Granted, my “imprisonment” by Ben Ali heavies lasted only about five minutes, and it consisted of being frog-marched out of the immigration-control center at the Tunis-Carthage International Airport, where I had just arrived and then filled out a standard form, by two sleek-suited, shaven-headed undercover police officers who suddenly appeared out of nowhere to express disbelief that I was in the country legitimately.

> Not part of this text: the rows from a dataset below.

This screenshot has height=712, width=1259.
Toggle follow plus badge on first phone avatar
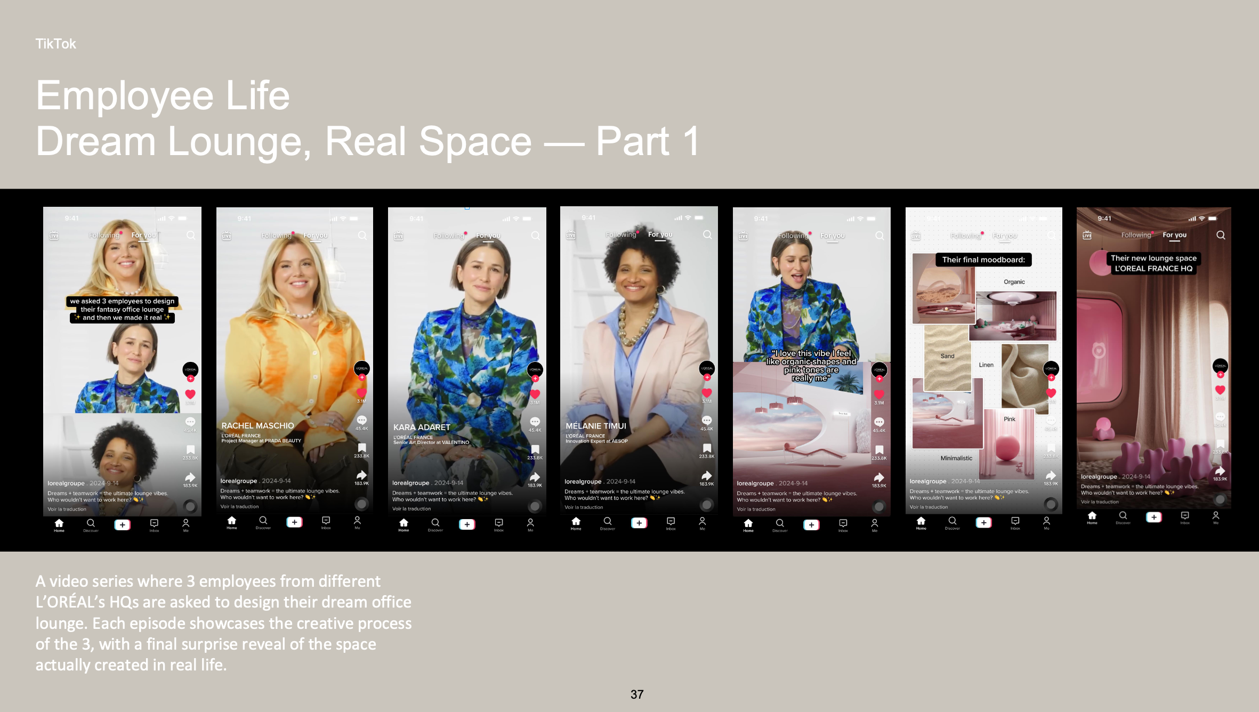[190, 379]
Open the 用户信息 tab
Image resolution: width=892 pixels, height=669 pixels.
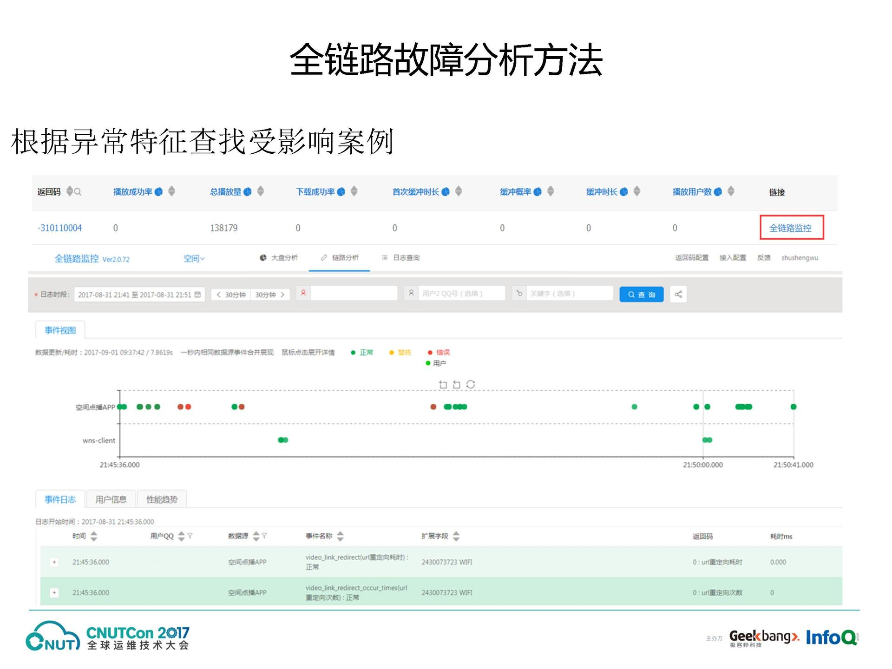pos(111,499)
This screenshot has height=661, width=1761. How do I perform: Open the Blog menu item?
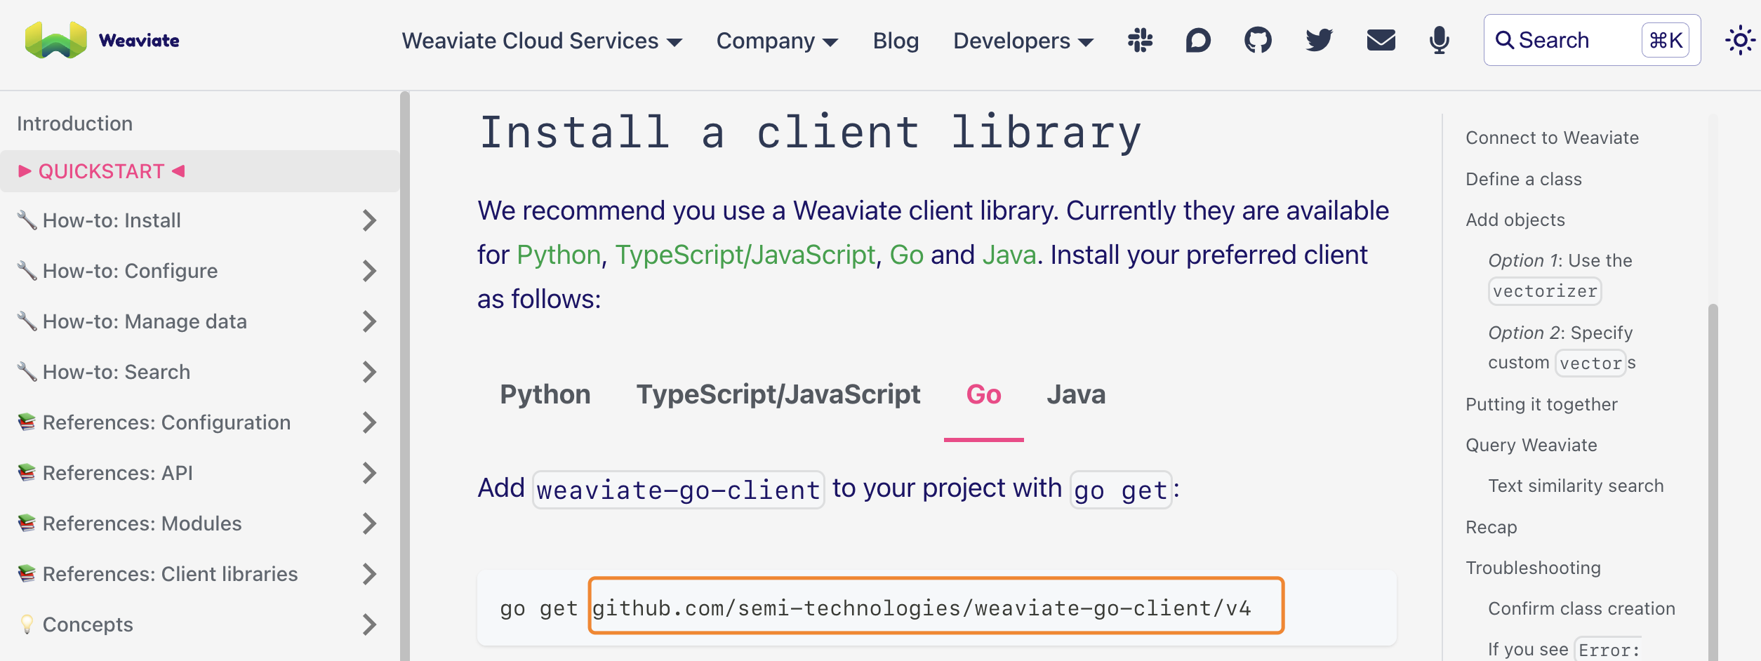896,41
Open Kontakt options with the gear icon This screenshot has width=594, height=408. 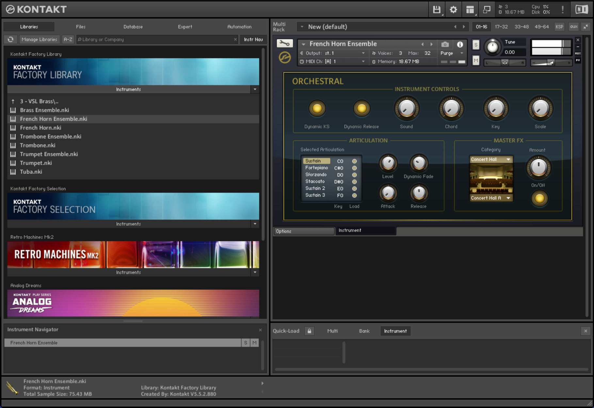[x=453, y=9]
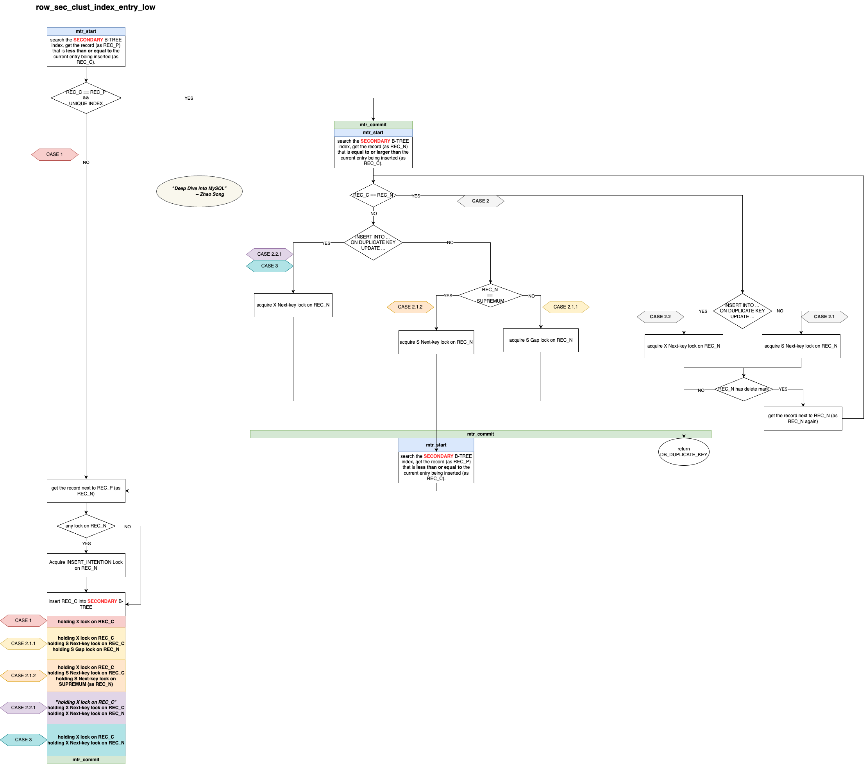Select the orange CASE 2.1.2 hexagon by the diamond

tap(410, 307)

In fact, my purpose in visiting Tunisia in late June could not have been more innocent. I had been chosen, finishing up a doctorate in medieval studies, to join 15 other lucky scholars in a five-and-a-half-week National Endowment for the Humanities-funded seminar in Tunis. We were to study and discuss the autobiographical writings of two Christian saints who had lived in the adjacent city of Carthage during the early first millennium when the area was a prosperous Roman province: Augustine, whose Confessions included a famously lust-plagued sojourn in the city during the late 4th century, and Perpetua, a young mother martyred along with her slave-companion Felicitas in the arena at Carthage in 203 a.d.

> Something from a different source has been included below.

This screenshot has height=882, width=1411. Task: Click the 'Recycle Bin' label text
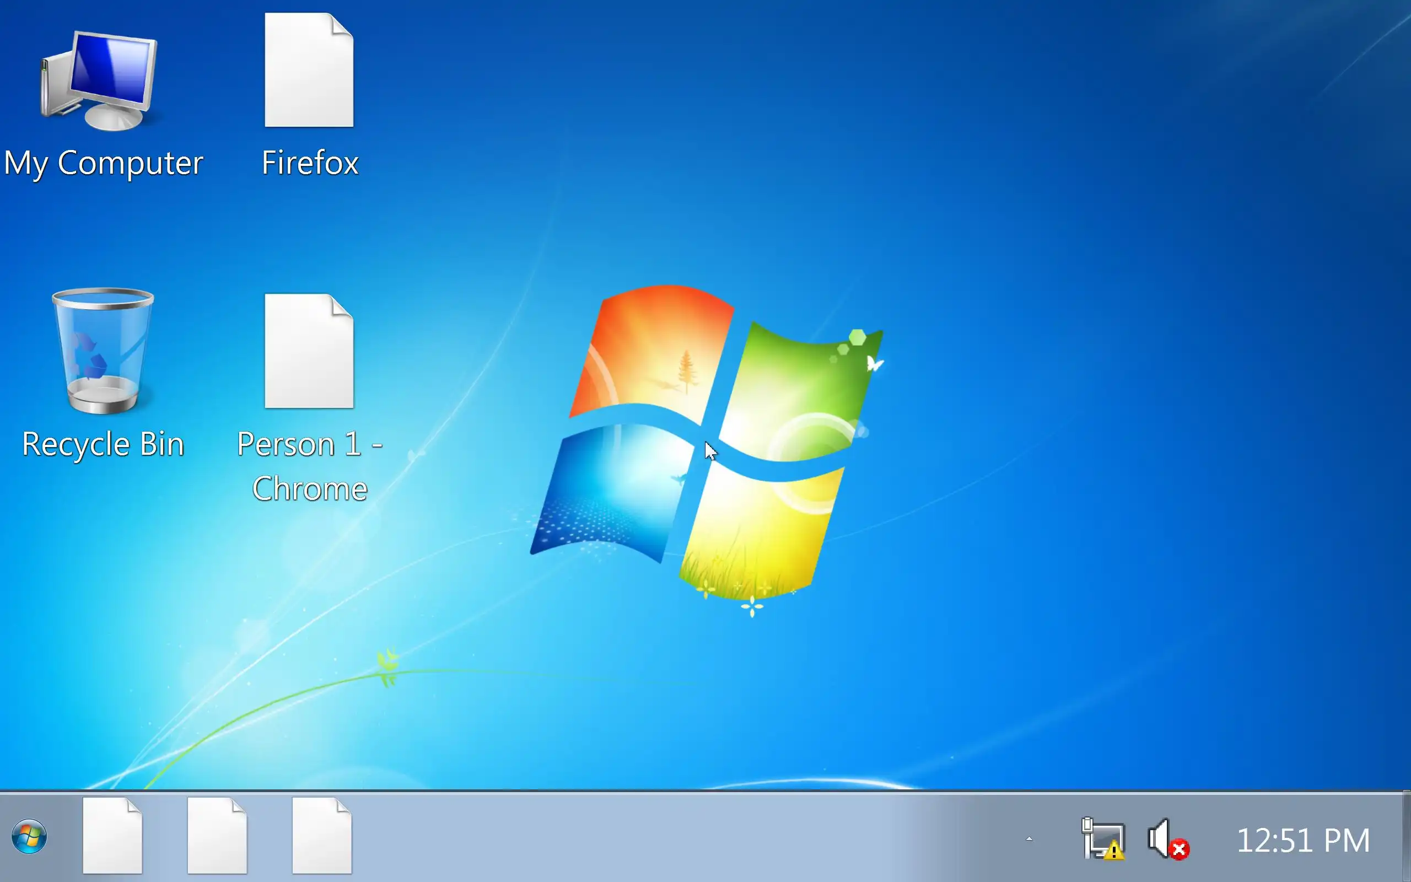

The cops wanted to know what I was doing in Tunisia. My brain mashed by the near-sleepless night that is a fixture of transatlantic flights, I stammered something about “U.S. government” and “seminar.” They demanded proof. Bleary-eyed and feeling filthy in the intense North African heat, I fished inside my bag for the only evidence I had: a rumpled printout of a batch email that the professor in charge of the seminar had sent to the rest of us instructing us what we were to do on arriving at the airport. My mind congealed with panic, not over the prospect of, say, being thrown into a fetid Tunisian jail or being tortured with electrodes, but over what I was going to tell the folks back home—my husband, my mother, my friends, to whom I had boasted shamelessly all spring about being selected for the seminar—when I was put right back onto a plane headed for America after less than a half-hour in the country. I was supposed to fly from Tunis to Cairo at the end of the seminar to meet my husband for a two-week Egyptian vacation—so now what?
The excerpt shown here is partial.